One of the most important things people have learned about OO over the past two decades is that subtyping, implementation extension, and implementation mixins, and interface-extending mixins (think collections.abc.Sequence adding count for you) are all different things. Compared to the other languages in existence at the time of Python 1.x or even the 2.2/2.3 changeover, it's hard to fault Python. The fact that it can easily be used to write bad code is a little unfortunate, but the fact that it can also easily be used to write good code, when other languages either don't allow some things to be expressed, force them to be expressed in clumsy or limited ways, or force you to misuse inappropriate features instead more than makes up for it. In particular, any language that has fixed structure layouts and vtables makes is much more unfriendly to both kinds of mixins, and makes interface subtyping clumsy; Python has no such problems. Yeah, maybe we could design something better in 2015, but based on the knowledge people had at the time?

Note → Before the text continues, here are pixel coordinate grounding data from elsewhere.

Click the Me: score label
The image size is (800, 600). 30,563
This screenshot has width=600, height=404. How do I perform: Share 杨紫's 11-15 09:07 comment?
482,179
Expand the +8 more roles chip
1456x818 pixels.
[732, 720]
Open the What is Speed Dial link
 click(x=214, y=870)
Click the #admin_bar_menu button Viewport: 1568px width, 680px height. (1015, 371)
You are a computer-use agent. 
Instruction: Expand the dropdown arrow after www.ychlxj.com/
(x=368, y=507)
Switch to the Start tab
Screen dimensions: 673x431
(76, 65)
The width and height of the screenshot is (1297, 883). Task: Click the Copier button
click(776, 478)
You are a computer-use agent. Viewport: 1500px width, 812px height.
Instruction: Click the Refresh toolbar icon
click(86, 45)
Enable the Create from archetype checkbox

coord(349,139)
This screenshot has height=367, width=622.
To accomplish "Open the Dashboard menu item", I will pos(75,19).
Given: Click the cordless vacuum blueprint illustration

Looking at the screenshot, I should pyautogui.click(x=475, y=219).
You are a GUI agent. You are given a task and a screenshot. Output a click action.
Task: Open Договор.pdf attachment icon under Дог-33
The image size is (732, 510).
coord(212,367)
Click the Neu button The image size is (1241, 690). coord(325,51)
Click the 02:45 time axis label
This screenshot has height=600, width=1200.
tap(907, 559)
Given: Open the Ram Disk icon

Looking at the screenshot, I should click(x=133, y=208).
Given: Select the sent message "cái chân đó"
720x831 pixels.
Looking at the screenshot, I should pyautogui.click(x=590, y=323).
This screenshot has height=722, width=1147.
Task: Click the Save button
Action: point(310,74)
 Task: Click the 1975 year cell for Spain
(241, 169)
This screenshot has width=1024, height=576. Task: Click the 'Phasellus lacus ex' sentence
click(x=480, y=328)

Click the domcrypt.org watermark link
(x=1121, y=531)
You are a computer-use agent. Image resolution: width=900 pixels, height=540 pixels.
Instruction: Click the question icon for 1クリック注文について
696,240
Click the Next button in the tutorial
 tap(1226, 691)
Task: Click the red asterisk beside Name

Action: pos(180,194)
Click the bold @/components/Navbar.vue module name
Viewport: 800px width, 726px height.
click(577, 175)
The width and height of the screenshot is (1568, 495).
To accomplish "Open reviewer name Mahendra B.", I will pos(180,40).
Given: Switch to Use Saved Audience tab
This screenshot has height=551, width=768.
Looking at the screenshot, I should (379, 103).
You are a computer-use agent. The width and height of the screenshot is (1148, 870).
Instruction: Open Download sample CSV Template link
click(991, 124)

True. Just because everything is possible does not necessarily mean one should do it.
@Jonathan Inheritance has its disadvantages. The bigger the class hierarchy, the uglier it becomes. (We have this with the django view class system.)
I see the same coming for the dict discussion if people insist on having separate leaf classes for all possible orthogonal aspects. That does not scale and it's hard to test ( --> @core-devs ).
Something that's become clearer and clearer to me is that *nobody could have known this in advance*. It seemed like a good idea to start with several different base classes for each aspect (not knowing that they could be combine later). But now, people start to realize they might need these different aspects in a single implementation.
So, it's the time to think about how to solve it in a scalable and maintainable way. Multiple inheritance might be a solution, composition is another. This time I think composition is the better one.
PS: Funny coincidence, Sandi uses the aspect "order" for the house. The same as a dict could have an aspect "order".